A bit further down, Optados then calculates the band energy from the DOS is has calculated.
+--------------------------- Band Energy Analysis ---------------------------+
| Band energy (Adaptive broadening) : -6.3472 eV <- BEA |
| Band energy (From CASTEP) : -6.3471 eV <- BEC |
+----------------------------------------------------------------------------+
As the quality of the optados calculation is increased these two values should converge to the same answer.
Other Output Files
Finally, Optados shifts the Fermi level to 0 eV for the output files - let's have a look at the other 2 files generated.
The DoS is written to Si2.adaptive.dat. This contains 5 columns - the 1st is the energy, the 2nd is the up-spin DoS, the 3rd is the down-spin DoS, the 4th is the up-spin integrated DoS, and the 5th is the down-spin integrated DoS. If instead SPIN_POLARIZED : FALSE were set in the param file, there would only be 3 columns: energy, DoS and integrated DoS.

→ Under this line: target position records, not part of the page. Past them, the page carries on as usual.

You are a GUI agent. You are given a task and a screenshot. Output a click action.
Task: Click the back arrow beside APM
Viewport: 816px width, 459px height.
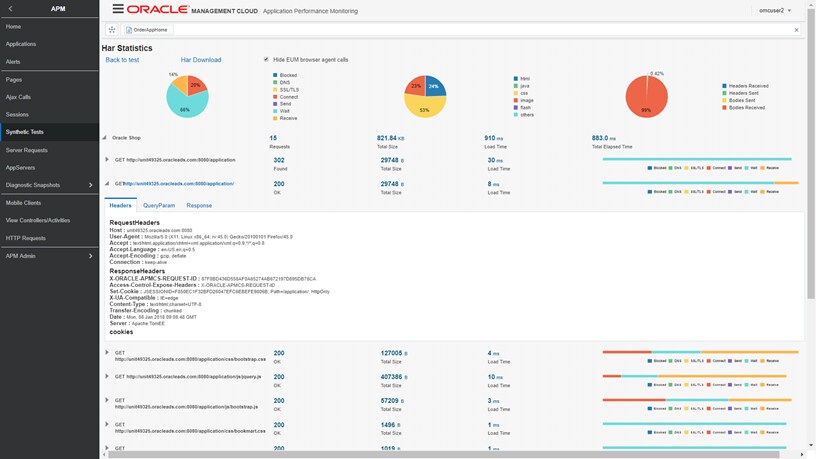coord(10,9)
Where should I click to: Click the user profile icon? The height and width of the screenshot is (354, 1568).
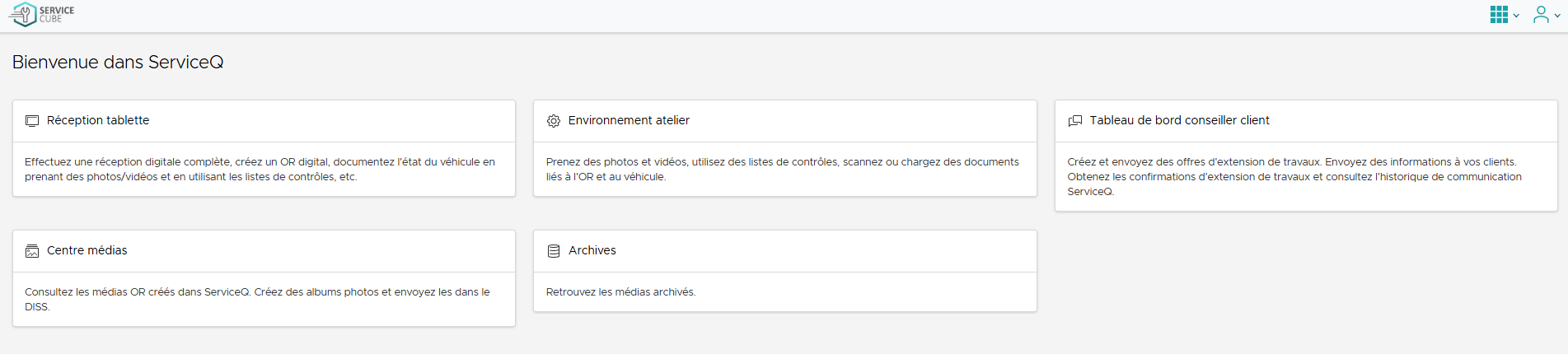click(1540, 15)
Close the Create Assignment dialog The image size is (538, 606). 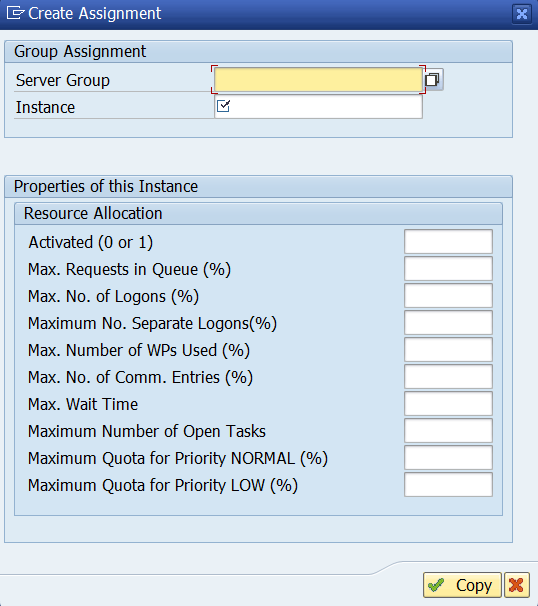click(522, 14)
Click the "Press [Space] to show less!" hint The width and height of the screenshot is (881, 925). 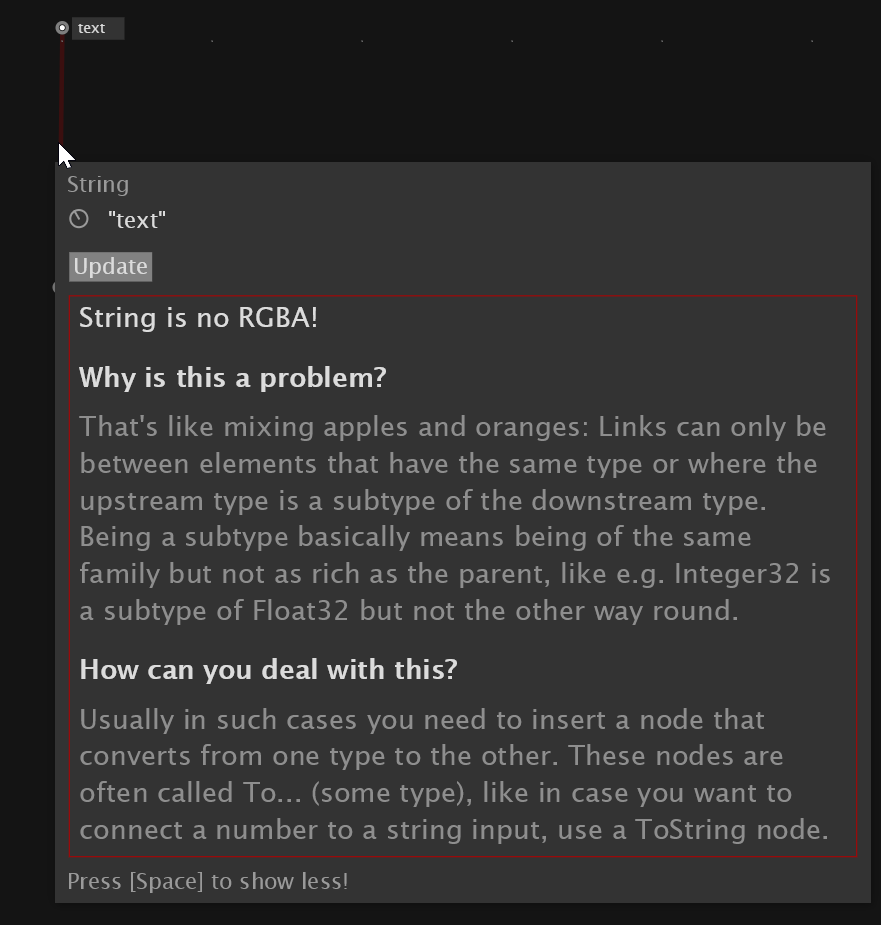(x=208, y=881)
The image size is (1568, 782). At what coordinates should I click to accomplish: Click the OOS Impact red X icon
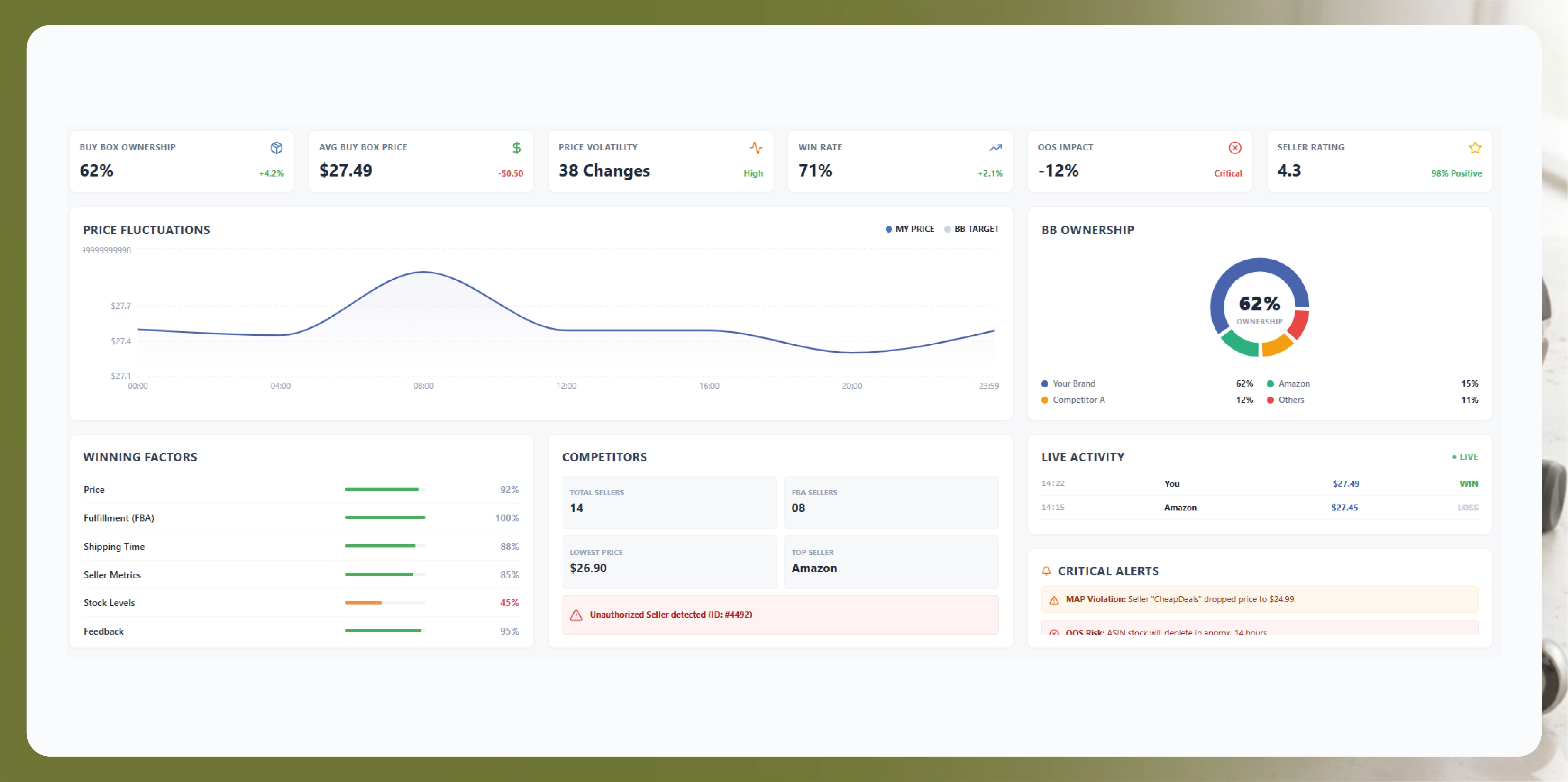[x=1235, y=147]
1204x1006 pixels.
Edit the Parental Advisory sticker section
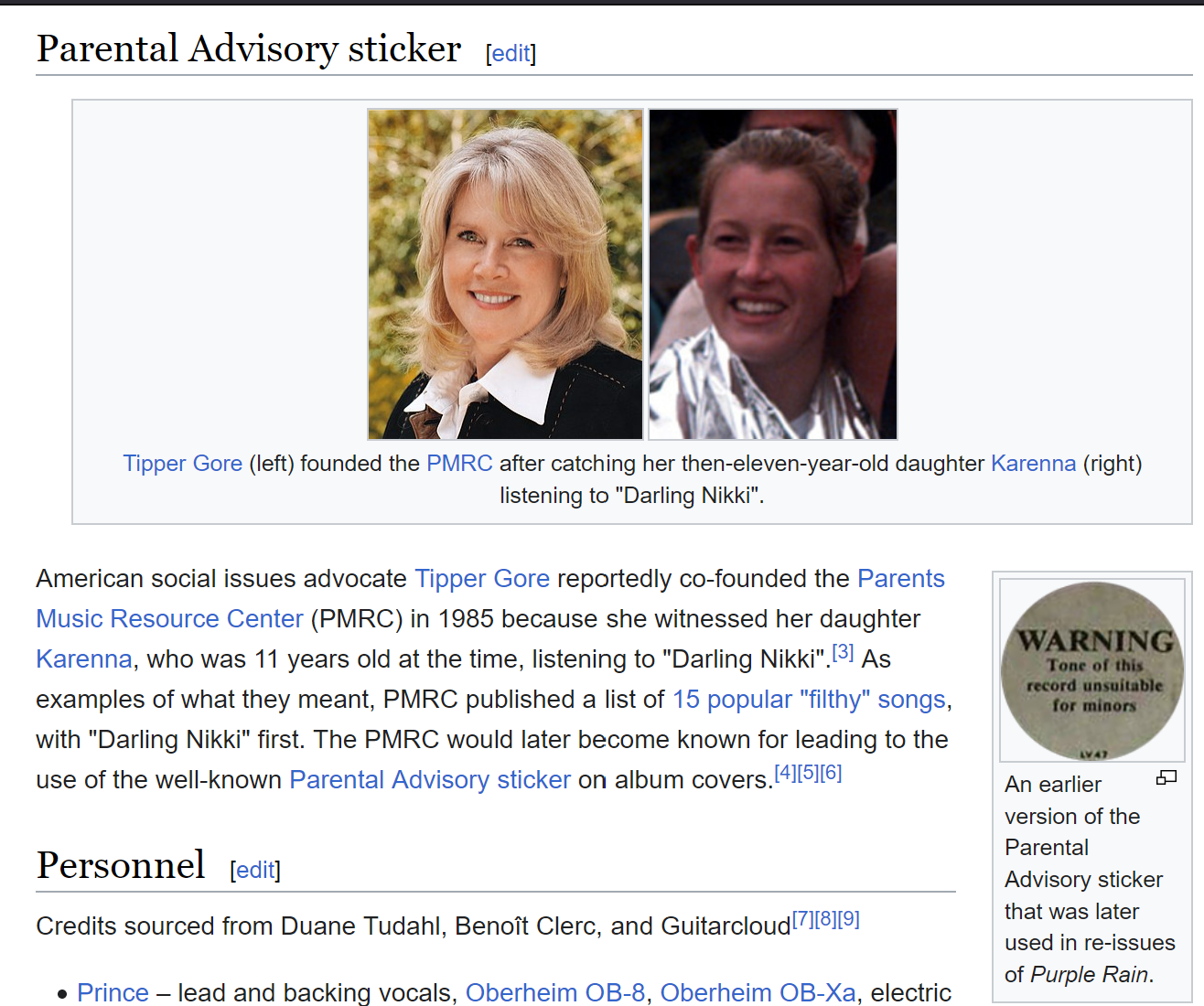(x=511, y=54)
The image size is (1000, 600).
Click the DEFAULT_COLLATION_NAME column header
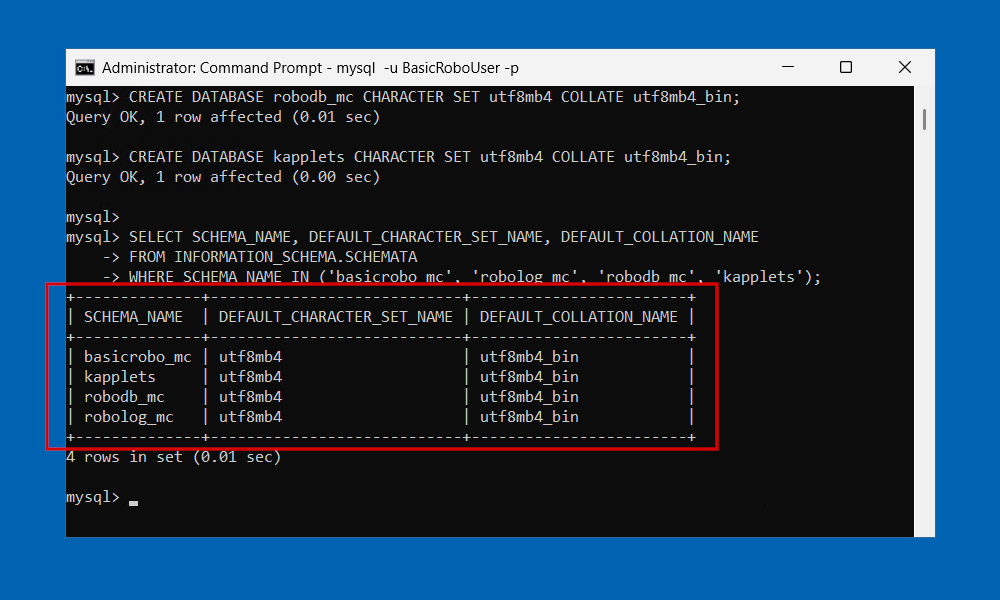pyautogui.click(x=578, y=317)
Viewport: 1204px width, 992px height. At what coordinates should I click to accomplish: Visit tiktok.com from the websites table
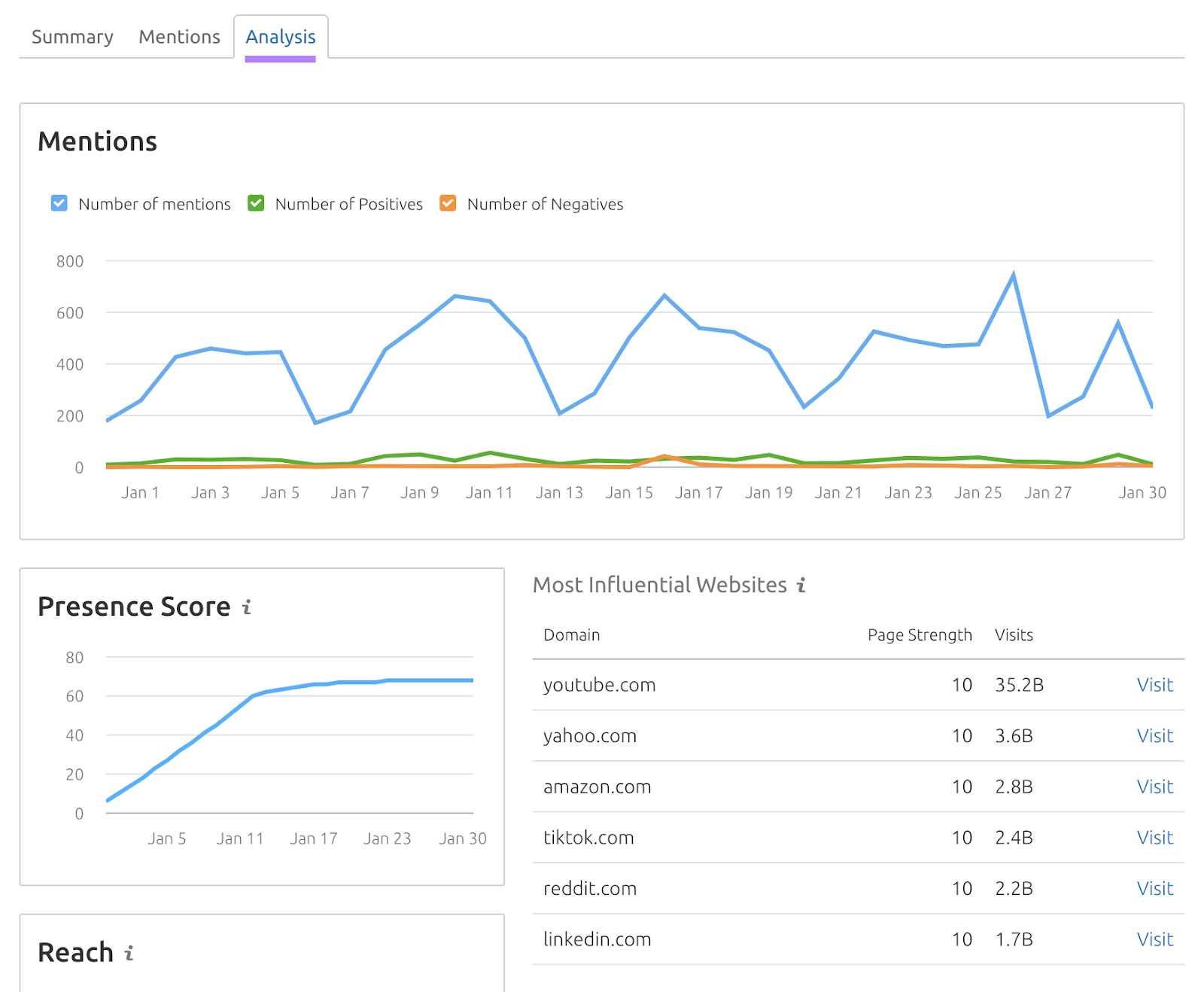(1155, 838)
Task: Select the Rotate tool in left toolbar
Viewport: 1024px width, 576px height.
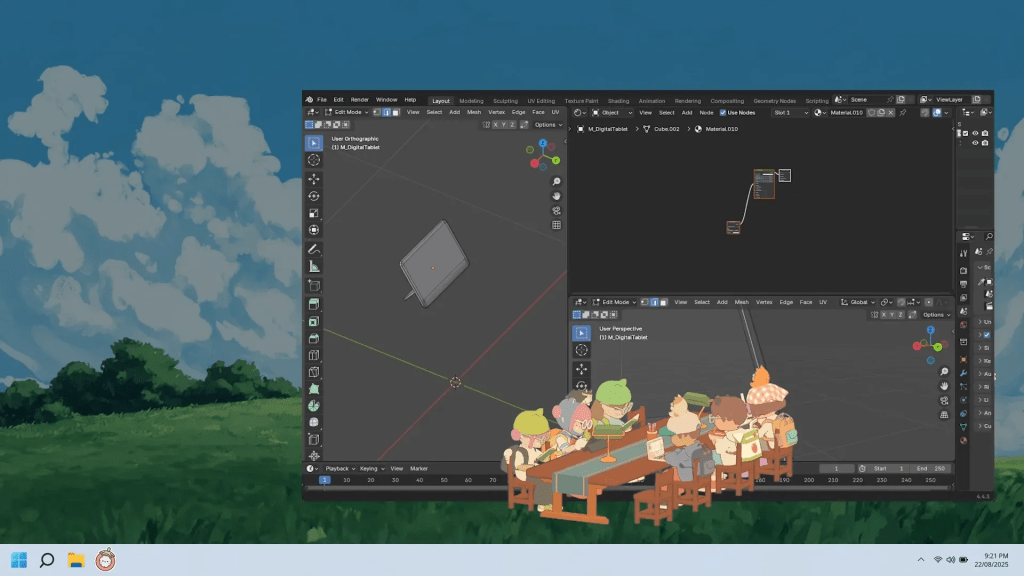Action: pos(314,196)
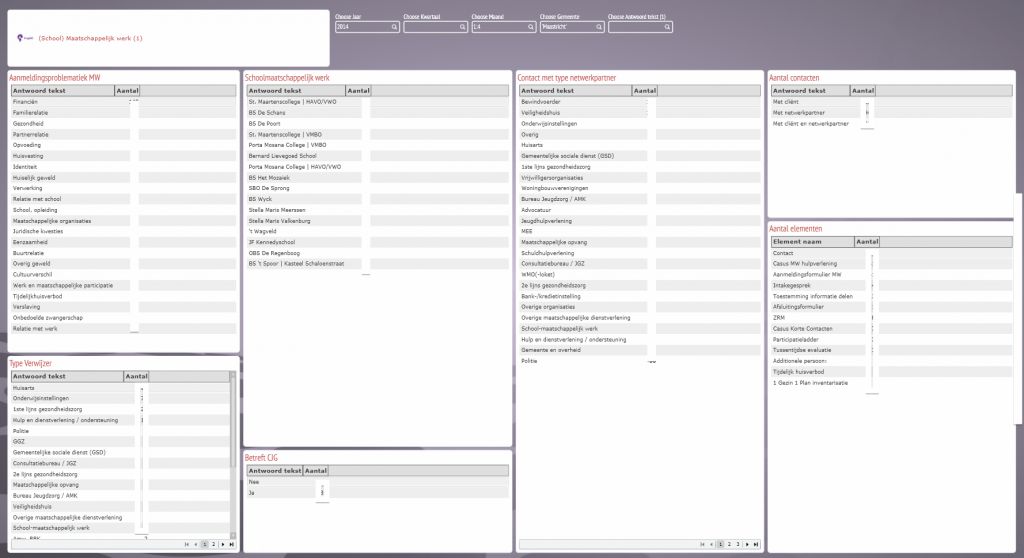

This file can be plotted by your preferred graph-plotting software. However, optados has made things easy and generated a Si2.adaptive.agr file which is directly plottable using xmgrace - to get a plot all you have to run is:
The graph should look a bit like this:
What is important to mention is that this agr file only contains the data for DoS, not integrated DoS. If you want to plot all the data, including up and down integrated DoS, run xmgrace -batch other_data.bat on the batch file
other_data.bat
READ BLOCK "Si.adaptive.dat"
BLOCK XY "1:2"
S0 LEGEND "Up DOS"
BLOCK XY "1:3"
S1 LEGEND "Down DOS"
BLOCK XY "1:4"
S2 LEGEND "Up IntDos"
BLOCK XY "1:5"
S3 LEGEND "Down IntDos"
This should give a graph that looks like:
Band Gap Analysis
Let's go back to looking at the odo output file. Because COMPUTE_BAND_GAP : TRUE is set by default, the band gap analysis section should already be present. The results are a table that looks like:
+----------------------------- Bandgap Analysis -----------------------------+
| Number of kpoints at VBM CBM |
| Spin : 1 : 1 1 |
| Spin : 2 : 1 1 |
| Thermal Bandgap : 0.6724150536 eV <- TBg |
| Between VBM kpoint : 0.05000 0.05000 0.05000 |
| and CBM kpoint: -0.45000 -0.45000 -0.05000 |
| ==> Indirect Gap |
+----------------------------------------------------------------------------+
| Optical Bandgap |
| Spin : 1 : 2.5639496096 eV <- OBg |
| Spin : 2 : 2.5639441673 eV <- OBg |
| Number of kpoints with this gap |
| Spin : 1 : 1 |
| Spin : 2 : 1 |
+----------------------------------------------------------------------------+
| Average Bandgap |
| Spin : 1 : 3.8132681742 eV <- ABg |
| Spin : 2 : 3.8132658290 eV <- ABg |
| Weighted Average : 3.8132670016 eV <- wAB |
+----------------------------------------------------------------------------+
Optados is very careful in its band gap analysis. It uses the bare eigenvalues (un-broadened) and works out the nature and size of the thermal gap, optical gap and the average gap over all of the Brillouin zone. In cases of multi-valleyed semiconductors optados will report the number of conduction band minima or valence band maxima with identical energies, but will not report the nature of the gap.
Broadening
We will now compare the different forms of broadening. This can be done quickly by changing the first in Si.odi to
task : compare_dos
and re-running Optados. This gives us 4 new output files - Si_linear.dat and Si_fixed.dat, plus their accompanying agr files. Let's compare them by running xmgrace -batch compare.bat on the batch file
compare.bat
READ BLOCK "Si.adaptive.dat"
BLOCK XY "1:2"
S0 LEGEND "Adaptive DOS"
READ BLOCK "Si.linear.dat"
BLOCK XY "1:2"
S1 LEGEND "Linear DOS"
READ BLOCK "Si.fixed.dat"
BLOCK XY "1:2"
S2 LEGEND "Fixed DOS"
WORLD XMIN 0
WORLD XMAX 5
Note
We're looking at a small region, between 0 and 5 eV, so it is easier to see the differences
The graph should look like this:
To further improve the appearance of the graph, you can lower DOS_SPACING and tinker with the value of ADAPTIVE_SMEARING in the odi file.